▶ WHAT THE EXERCISE ASKS
Exactly the lines from the one with "Instruction: Select Simple Rules book title" to the end of the entries should appear in your answer, retyped word for word.

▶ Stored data
= = = = = = =
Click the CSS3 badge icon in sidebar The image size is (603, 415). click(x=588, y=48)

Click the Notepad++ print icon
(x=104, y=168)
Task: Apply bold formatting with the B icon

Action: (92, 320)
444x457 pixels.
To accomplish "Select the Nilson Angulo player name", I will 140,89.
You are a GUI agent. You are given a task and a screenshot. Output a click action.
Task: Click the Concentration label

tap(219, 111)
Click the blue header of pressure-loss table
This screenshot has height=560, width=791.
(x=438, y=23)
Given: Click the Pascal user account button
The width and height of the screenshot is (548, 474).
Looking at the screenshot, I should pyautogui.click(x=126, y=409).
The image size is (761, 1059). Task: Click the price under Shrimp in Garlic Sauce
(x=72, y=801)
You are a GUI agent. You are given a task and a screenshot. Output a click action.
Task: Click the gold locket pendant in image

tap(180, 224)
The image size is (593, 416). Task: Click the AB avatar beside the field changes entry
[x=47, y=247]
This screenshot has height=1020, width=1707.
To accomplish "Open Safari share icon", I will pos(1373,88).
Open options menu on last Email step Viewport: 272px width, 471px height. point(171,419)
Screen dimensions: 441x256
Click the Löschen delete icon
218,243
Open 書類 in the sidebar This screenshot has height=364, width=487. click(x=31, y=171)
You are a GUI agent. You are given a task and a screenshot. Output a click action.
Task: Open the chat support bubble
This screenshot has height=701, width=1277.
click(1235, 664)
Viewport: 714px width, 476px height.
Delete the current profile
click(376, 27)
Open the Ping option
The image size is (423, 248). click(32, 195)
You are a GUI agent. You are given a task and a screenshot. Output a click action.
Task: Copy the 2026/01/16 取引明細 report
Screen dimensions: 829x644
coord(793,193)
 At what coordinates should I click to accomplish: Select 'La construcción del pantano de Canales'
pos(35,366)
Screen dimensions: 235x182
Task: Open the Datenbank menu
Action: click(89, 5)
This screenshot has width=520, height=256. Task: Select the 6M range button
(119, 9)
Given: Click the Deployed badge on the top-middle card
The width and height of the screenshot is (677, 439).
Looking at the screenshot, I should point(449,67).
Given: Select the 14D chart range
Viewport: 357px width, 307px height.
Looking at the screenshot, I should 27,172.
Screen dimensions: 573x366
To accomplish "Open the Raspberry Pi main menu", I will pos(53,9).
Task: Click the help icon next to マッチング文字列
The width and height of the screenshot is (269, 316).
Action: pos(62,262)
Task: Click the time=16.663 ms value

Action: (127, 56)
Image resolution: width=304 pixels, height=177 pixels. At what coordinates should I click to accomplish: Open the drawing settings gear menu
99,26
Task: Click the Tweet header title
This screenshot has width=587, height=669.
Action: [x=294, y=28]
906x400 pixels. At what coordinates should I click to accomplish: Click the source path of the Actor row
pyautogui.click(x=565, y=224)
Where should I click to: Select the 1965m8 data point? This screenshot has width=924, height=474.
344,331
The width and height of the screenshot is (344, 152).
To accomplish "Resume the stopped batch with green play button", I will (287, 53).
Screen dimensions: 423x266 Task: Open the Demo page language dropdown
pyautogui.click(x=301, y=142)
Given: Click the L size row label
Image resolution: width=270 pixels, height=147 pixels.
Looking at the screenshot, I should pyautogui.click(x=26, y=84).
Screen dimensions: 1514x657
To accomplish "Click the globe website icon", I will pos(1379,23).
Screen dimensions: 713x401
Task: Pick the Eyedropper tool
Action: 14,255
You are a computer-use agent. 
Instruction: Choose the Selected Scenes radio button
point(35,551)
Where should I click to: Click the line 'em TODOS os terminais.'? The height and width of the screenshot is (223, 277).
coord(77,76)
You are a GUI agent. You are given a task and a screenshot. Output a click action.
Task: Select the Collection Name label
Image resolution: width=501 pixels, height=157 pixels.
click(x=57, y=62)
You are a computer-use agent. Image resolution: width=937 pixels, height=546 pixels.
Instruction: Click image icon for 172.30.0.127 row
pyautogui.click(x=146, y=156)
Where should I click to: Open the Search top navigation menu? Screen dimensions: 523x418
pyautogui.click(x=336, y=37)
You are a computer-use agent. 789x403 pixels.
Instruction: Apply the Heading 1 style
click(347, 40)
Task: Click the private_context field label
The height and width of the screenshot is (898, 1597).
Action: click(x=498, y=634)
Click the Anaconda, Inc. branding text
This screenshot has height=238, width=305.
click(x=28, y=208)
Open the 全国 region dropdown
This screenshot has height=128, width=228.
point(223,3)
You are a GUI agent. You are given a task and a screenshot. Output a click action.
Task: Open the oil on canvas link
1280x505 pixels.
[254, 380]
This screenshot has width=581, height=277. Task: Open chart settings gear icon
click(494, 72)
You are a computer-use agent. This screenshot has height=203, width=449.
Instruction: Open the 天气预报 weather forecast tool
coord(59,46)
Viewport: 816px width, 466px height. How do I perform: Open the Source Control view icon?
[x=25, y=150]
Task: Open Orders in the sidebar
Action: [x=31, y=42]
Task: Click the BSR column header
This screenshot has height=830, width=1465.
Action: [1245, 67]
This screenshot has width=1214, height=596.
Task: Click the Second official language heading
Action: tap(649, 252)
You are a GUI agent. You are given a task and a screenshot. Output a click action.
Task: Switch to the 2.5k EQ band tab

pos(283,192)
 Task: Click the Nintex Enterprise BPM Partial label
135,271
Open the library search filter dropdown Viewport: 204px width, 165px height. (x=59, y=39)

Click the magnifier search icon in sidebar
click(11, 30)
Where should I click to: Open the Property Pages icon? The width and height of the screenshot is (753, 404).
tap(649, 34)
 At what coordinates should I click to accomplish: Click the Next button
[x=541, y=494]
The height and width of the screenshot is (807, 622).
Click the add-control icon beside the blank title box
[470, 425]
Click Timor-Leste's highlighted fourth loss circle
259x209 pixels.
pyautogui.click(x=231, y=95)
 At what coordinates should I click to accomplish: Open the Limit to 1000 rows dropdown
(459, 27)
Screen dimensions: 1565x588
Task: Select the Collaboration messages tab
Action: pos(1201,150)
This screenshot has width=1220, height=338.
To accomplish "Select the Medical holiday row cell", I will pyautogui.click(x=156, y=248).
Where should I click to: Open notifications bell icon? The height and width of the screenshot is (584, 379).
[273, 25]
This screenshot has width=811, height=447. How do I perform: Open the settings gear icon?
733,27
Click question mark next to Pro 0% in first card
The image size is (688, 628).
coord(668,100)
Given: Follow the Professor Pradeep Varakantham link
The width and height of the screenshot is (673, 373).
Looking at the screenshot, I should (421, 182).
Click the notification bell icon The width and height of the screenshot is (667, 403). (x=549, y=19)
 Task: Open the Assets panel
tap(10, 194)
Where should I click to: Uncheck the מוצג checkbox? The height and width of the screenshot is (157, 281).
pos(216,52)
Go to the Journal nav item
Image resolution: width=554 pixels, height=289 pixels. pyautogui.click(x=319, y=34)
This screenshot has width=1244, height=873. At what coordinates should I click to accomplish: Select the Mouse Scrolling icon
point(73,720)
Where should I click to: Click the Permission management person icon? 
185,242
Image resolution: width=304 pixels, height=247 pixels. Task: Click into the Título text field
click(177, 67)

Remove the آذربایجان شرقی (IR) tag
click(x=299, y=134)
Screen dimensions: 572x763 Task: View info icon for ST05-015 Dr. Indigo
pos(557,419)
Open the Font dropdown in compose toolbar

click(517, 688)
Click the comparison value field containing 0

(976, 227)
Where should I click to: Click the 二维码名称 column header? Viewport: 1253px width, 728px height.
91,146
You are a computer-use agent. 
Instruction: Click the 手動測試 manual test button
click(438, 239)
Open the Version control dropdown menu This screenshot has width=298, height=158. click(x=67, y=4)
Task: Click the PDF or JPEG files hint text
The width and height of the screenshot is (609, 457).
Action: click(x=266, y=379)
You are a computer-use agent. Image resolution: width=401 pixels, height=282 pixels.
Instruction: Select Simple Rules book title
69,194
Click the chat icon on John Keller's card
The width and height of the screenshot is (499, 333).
= = = = = = =
▶ EXERCISE RESULT
Instruction: Select Simple Rules book title
69,194
Click the chat icon on John Keller's card
The width and height of the screenshot is (499, 333).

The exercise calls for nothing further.